## WHAT IS EXPECTED
Reproduce everything below from the line containing "Expand the U.K. row plus icon" down to the line containing "(x=46, y=166)", requests included, shifting every coordinate in the answers by -110. Leave the pictures out.

## GIVEN RECORDS
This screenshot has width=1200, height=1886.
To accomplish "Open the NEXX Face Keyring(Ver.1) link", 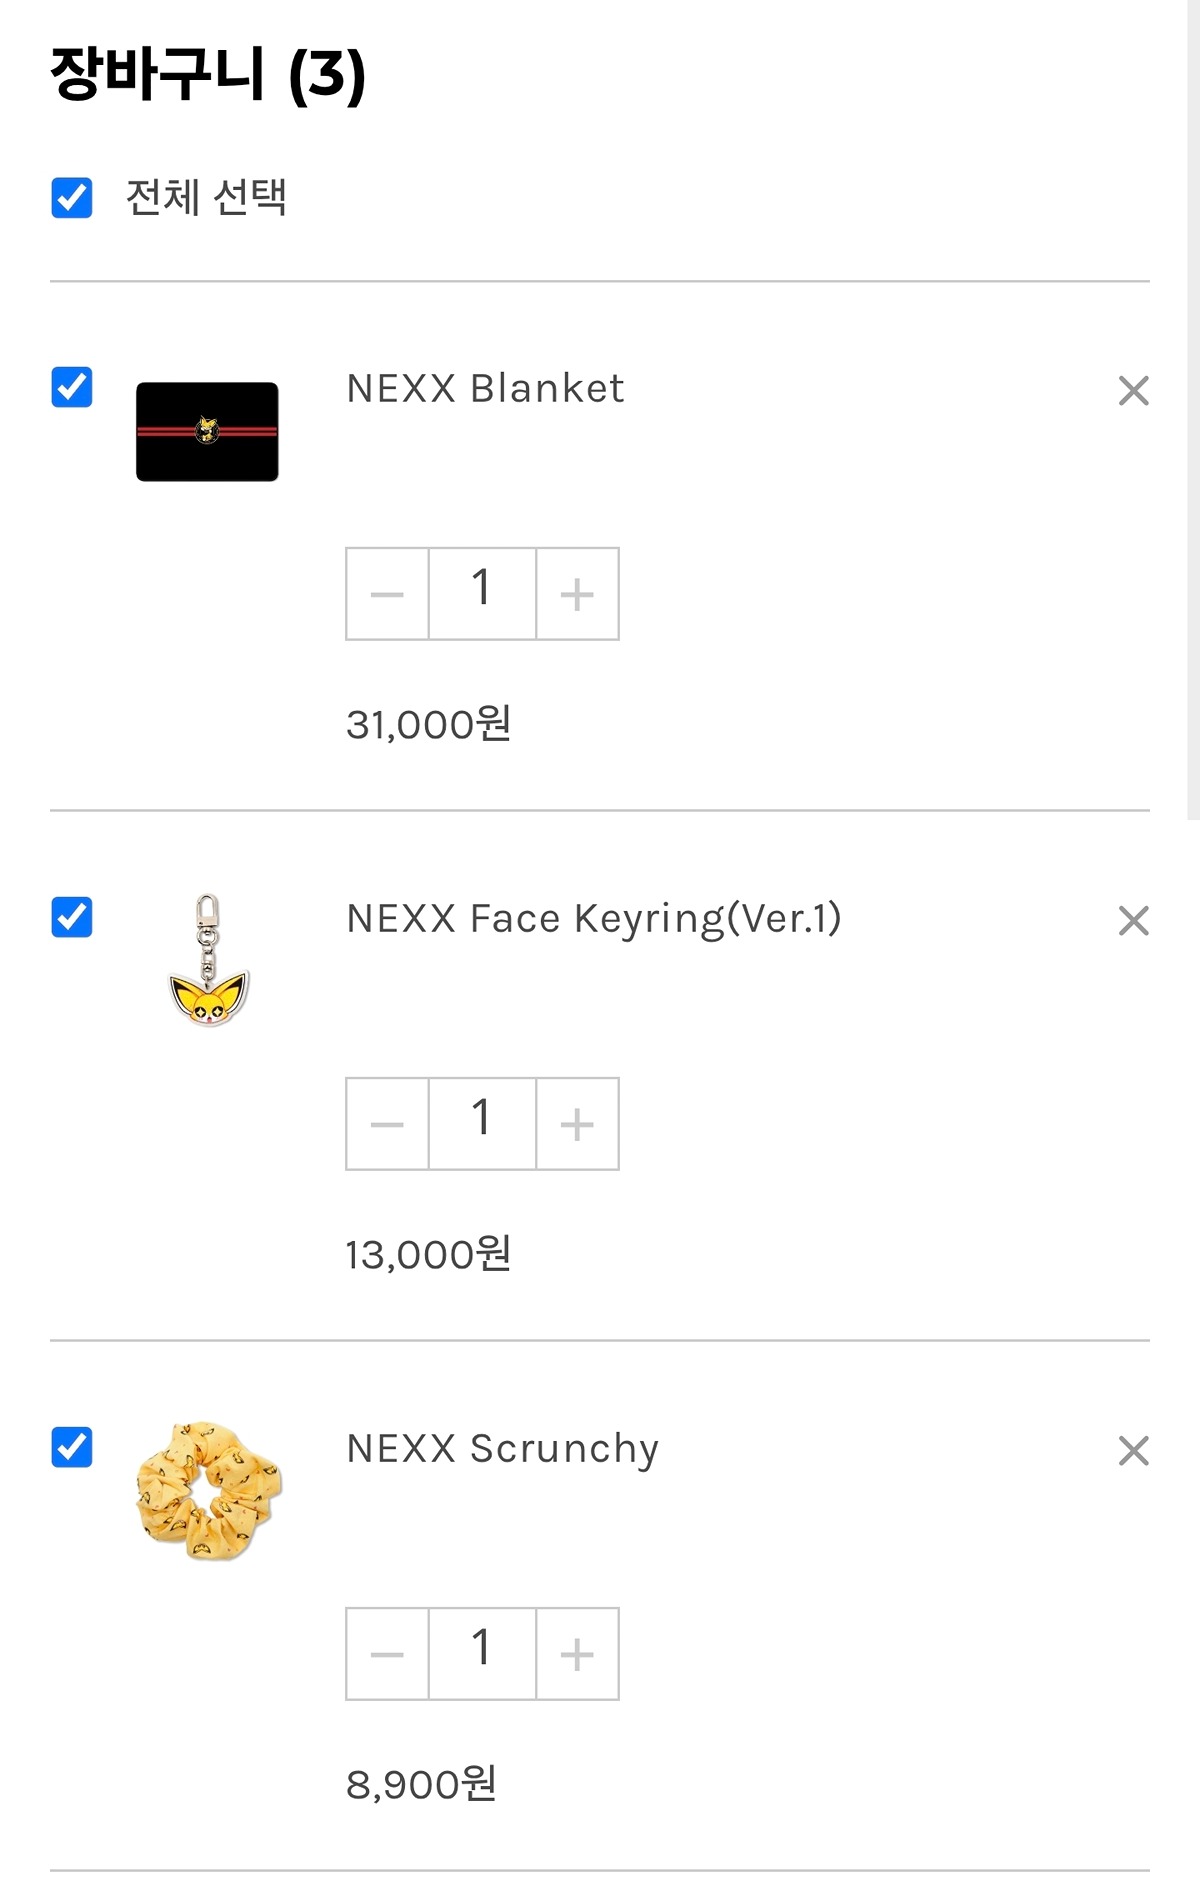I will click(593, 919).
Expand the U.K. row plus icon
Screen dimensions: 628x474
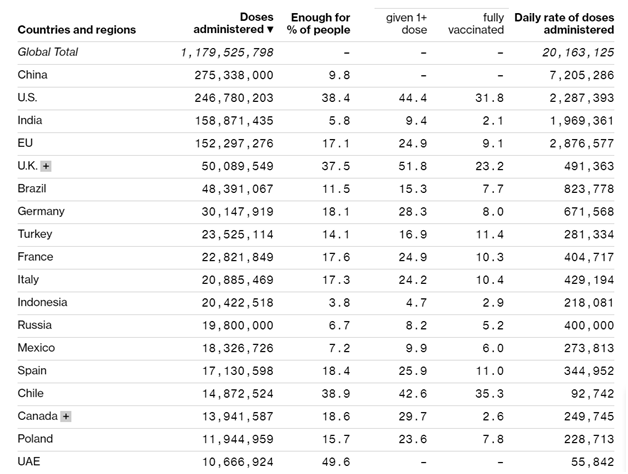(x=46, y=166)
--
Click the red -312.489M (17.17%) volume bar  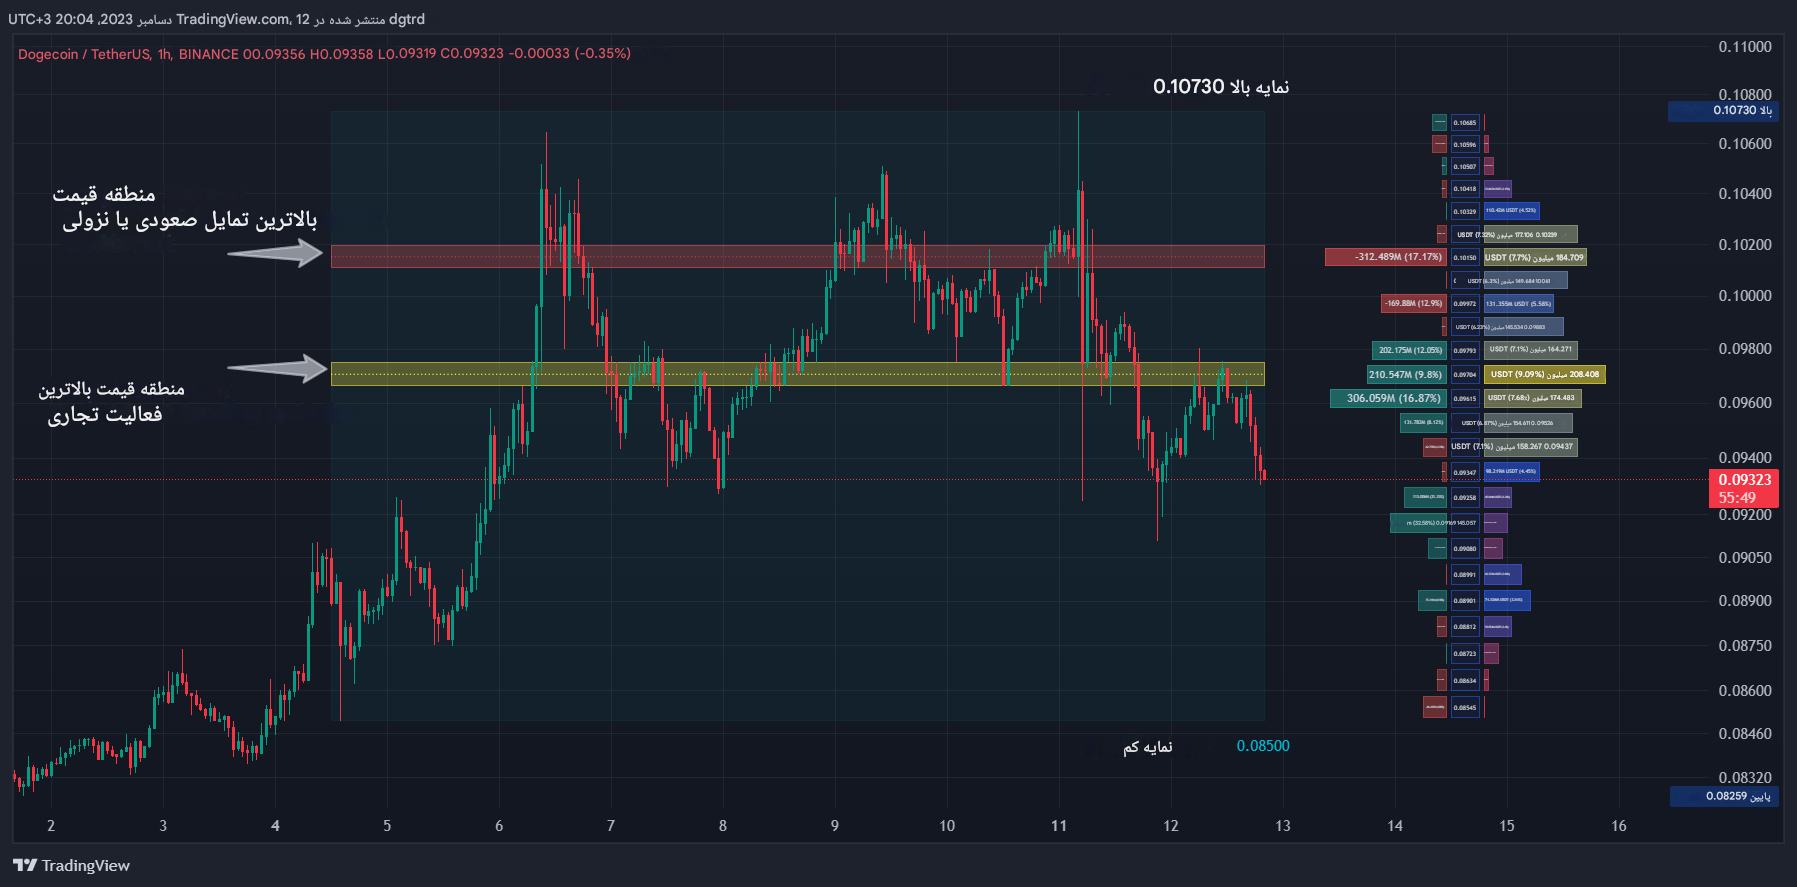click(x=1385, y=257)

## RIGHT ANSWER
Expand the U.K. row plus icon
Screen dimensions: 628x474
(x=-64, y=56)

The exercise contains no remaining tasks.